### Data
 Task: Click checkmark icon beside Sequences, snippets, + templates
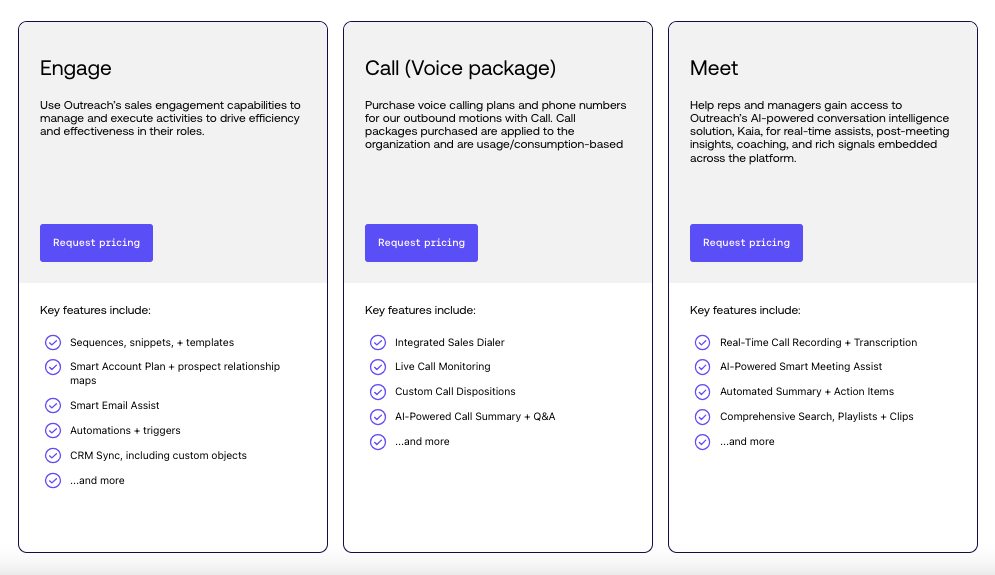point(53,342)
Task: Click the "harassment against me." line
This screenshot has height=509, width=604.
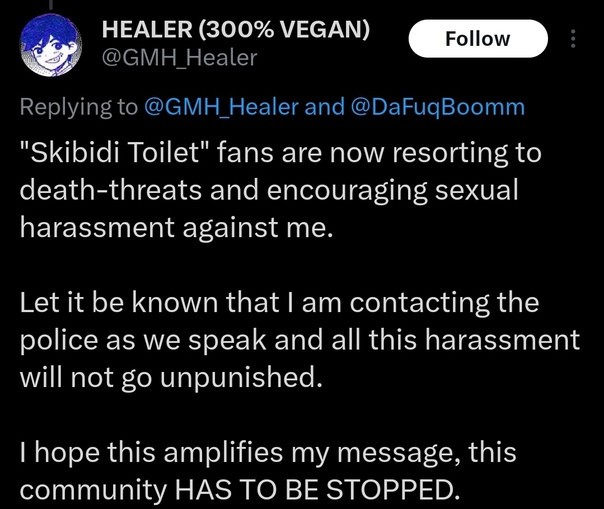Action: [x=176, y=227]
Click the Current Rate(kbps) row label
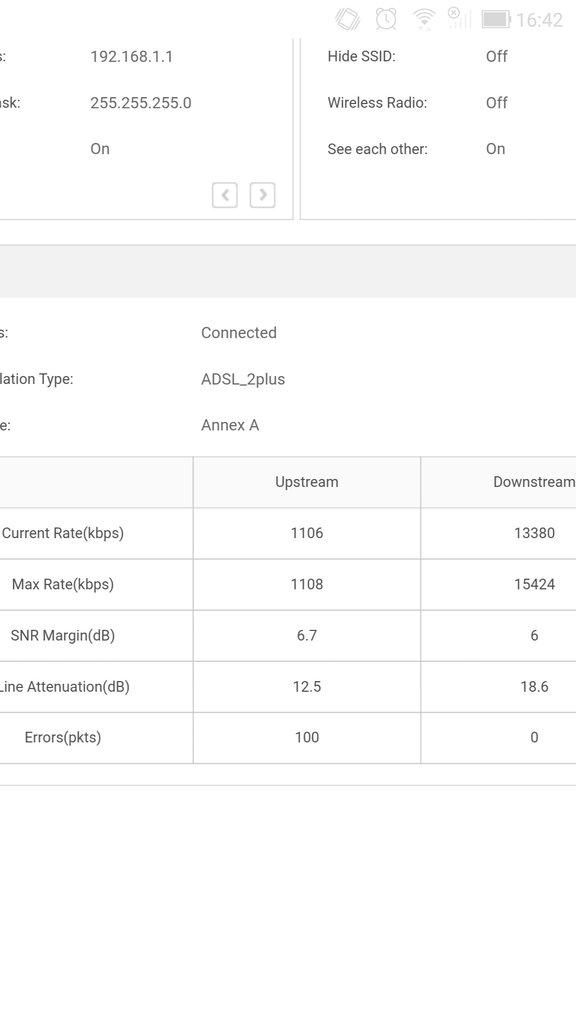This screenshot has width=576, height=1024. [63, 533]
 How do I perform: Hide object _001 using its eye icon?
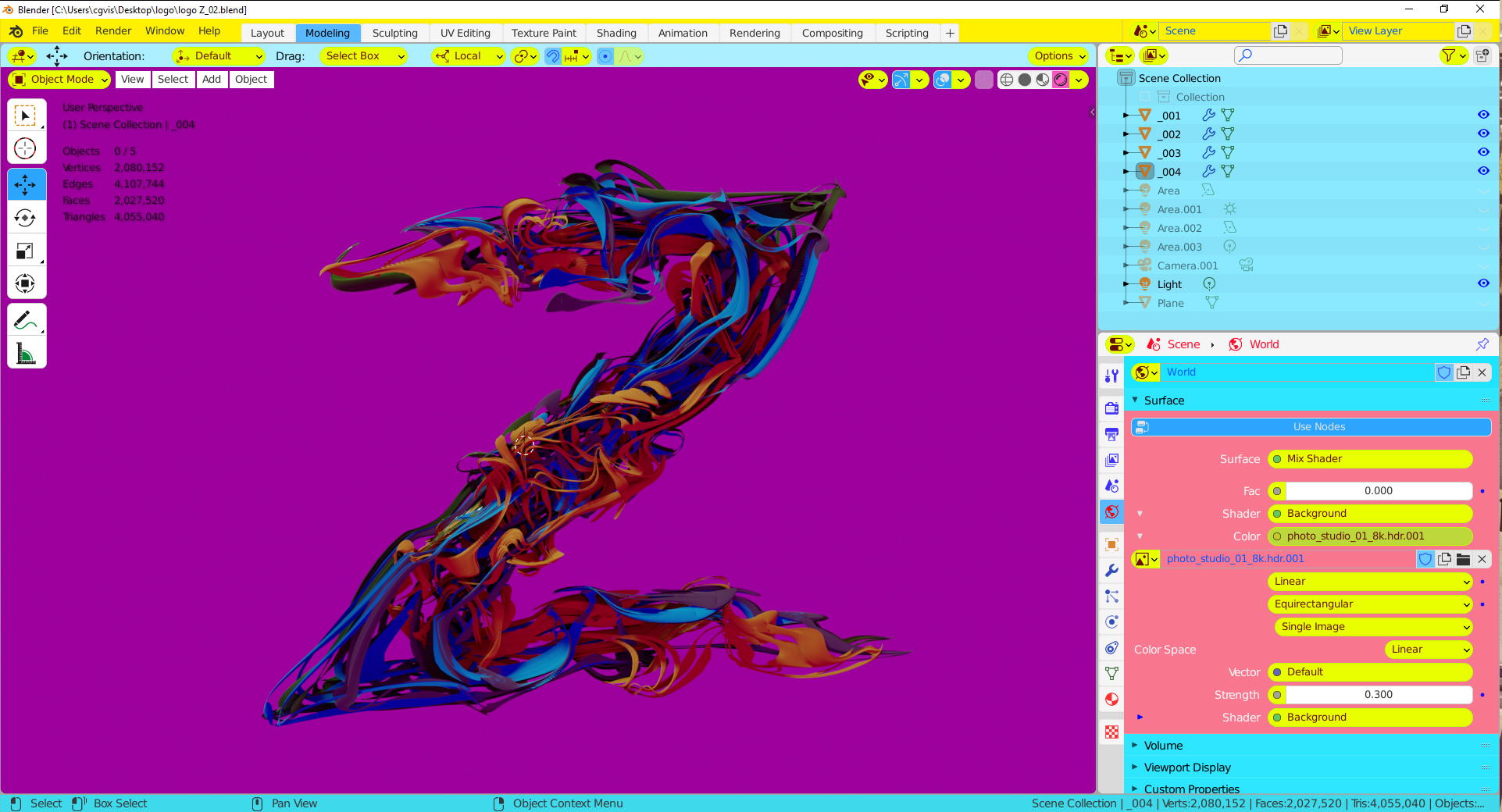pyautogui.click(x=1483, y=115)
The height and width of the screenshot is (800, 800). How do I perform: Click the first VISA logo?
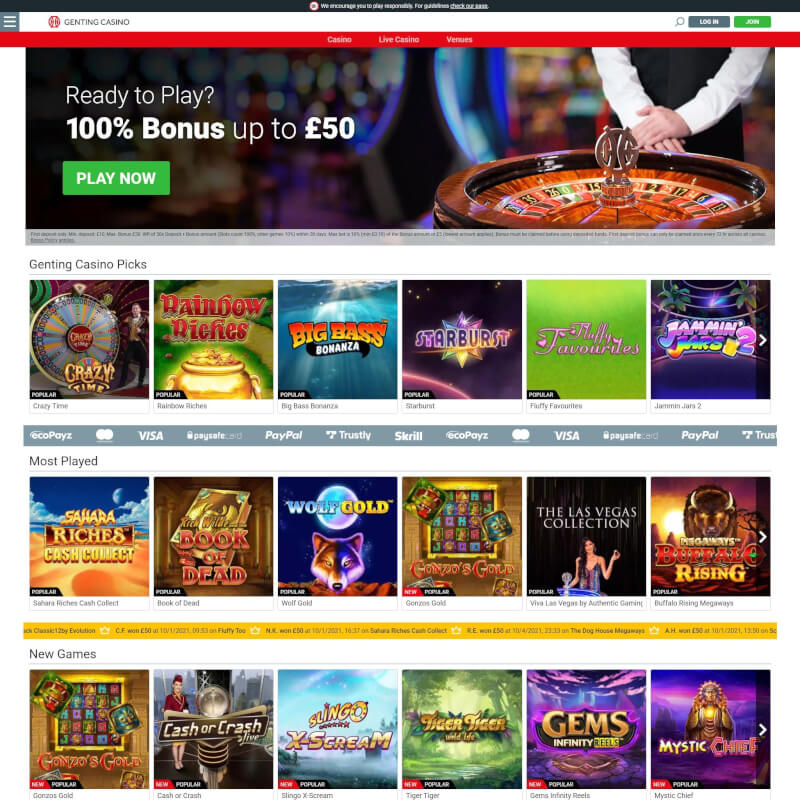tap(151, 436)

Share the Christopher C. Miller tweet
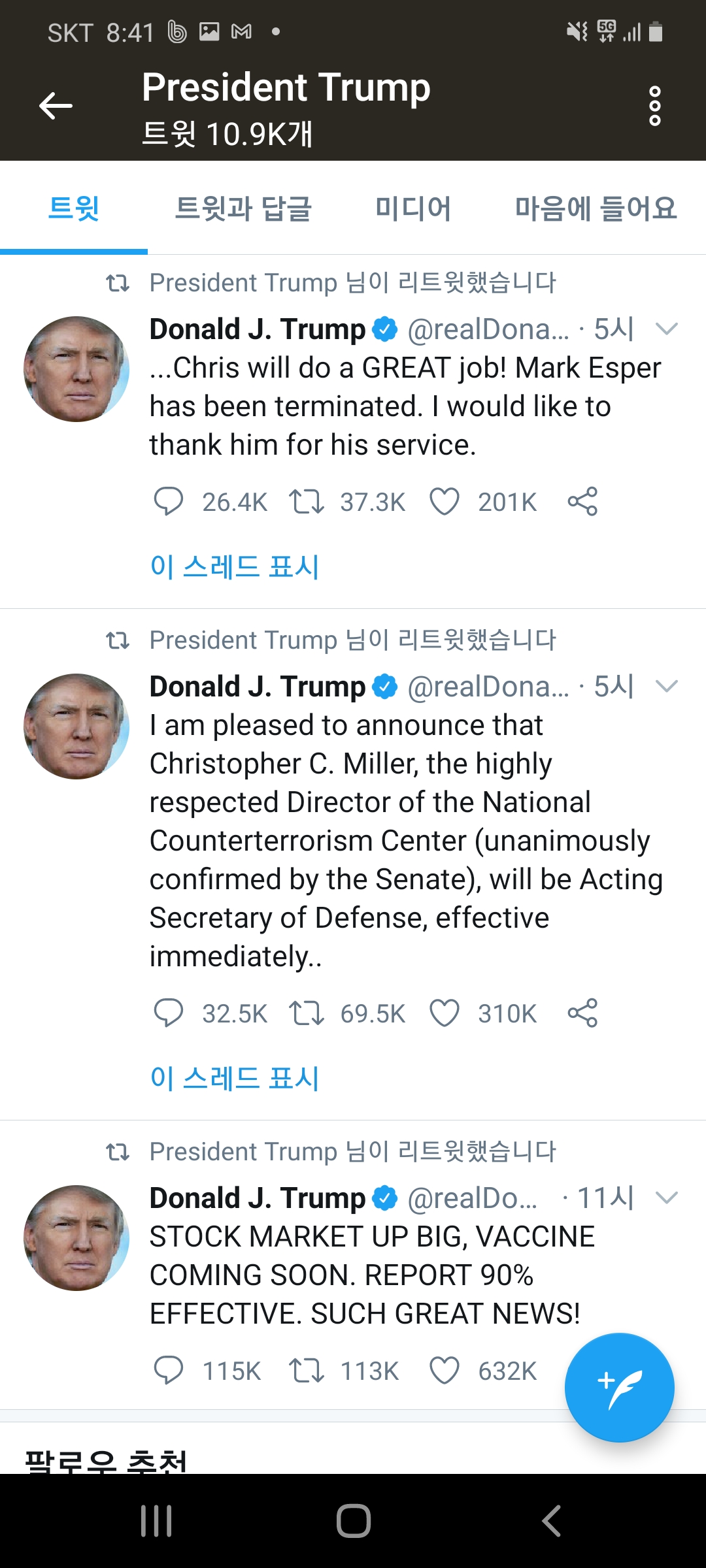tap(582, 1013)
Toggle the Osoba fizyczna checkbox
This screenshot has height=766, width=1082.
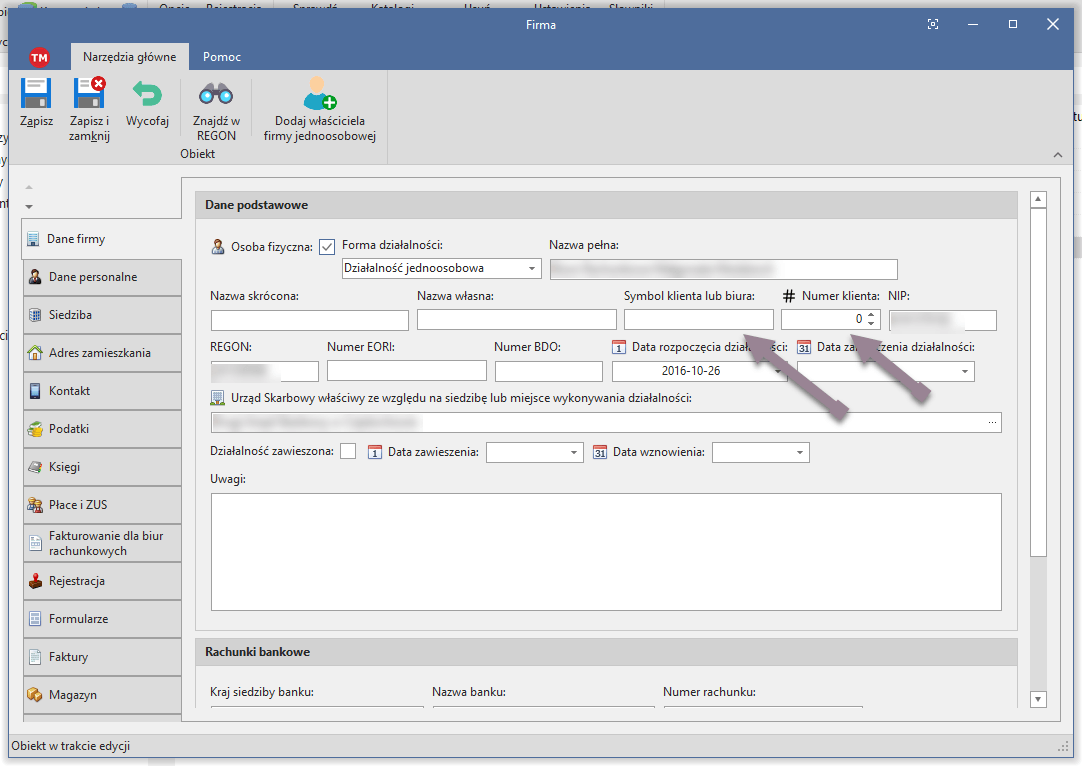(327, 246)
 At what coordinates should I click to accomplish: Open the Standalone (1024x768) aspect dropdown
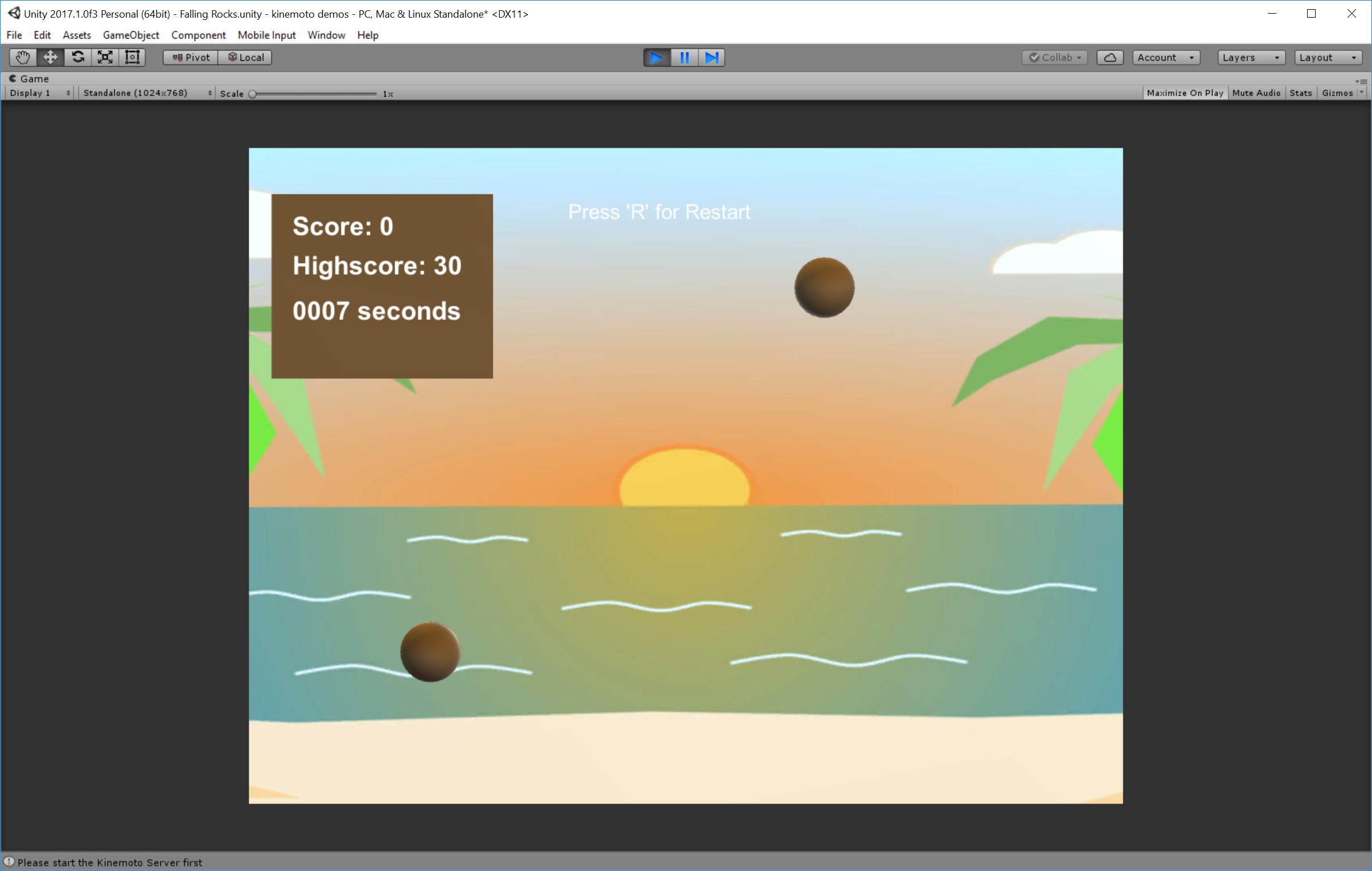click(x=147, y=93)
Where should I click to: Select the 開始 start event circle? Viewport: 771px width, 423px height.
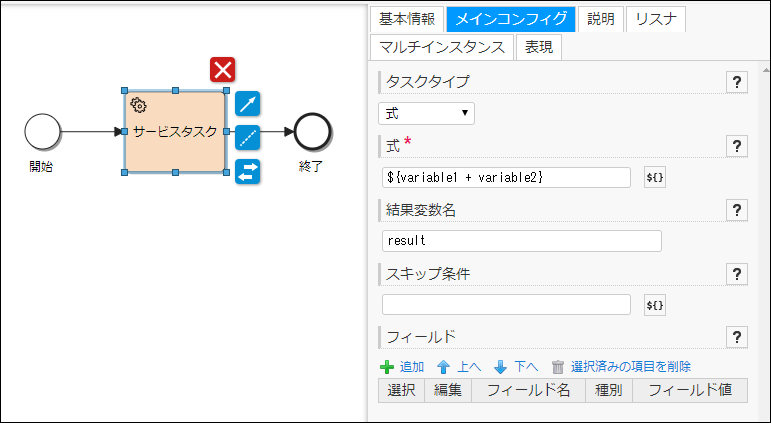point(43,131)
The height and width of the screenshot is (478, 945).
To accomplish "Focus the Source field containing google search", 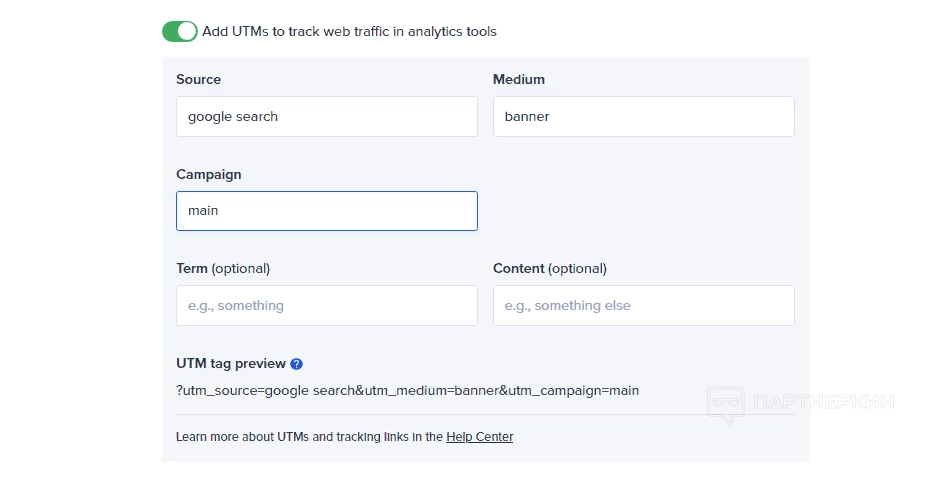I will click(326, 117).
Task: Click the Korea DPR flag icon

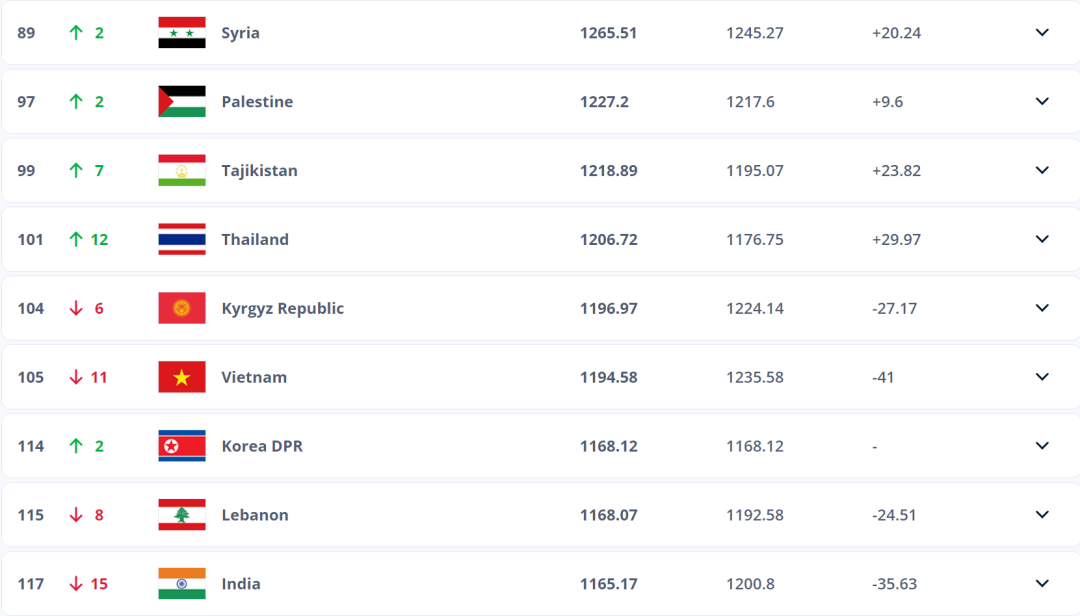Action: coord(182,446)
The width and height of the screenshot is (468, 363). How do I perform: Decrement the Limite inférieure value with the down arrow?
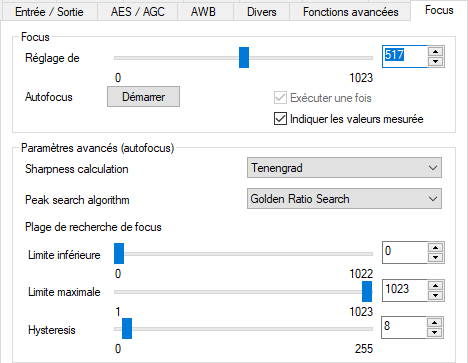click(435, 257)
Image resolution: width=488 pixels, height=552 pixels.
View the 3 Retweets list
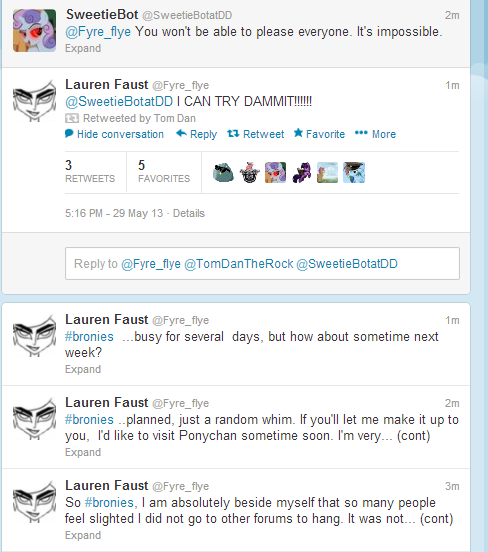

### Short task
Turn everything from the line containing "Image resolution: width=488" down through the end of the entries into a Markdown table with the columns Row and Entry text, numbering each line and leaving out blank lines. Leave out the pictures.

### Exercise response
| Row | Entry text |
|---|---|
| 1 | Image resolution: width=488 pixels, height=552 pixels. |
| 2 | View the 3 Retweets list |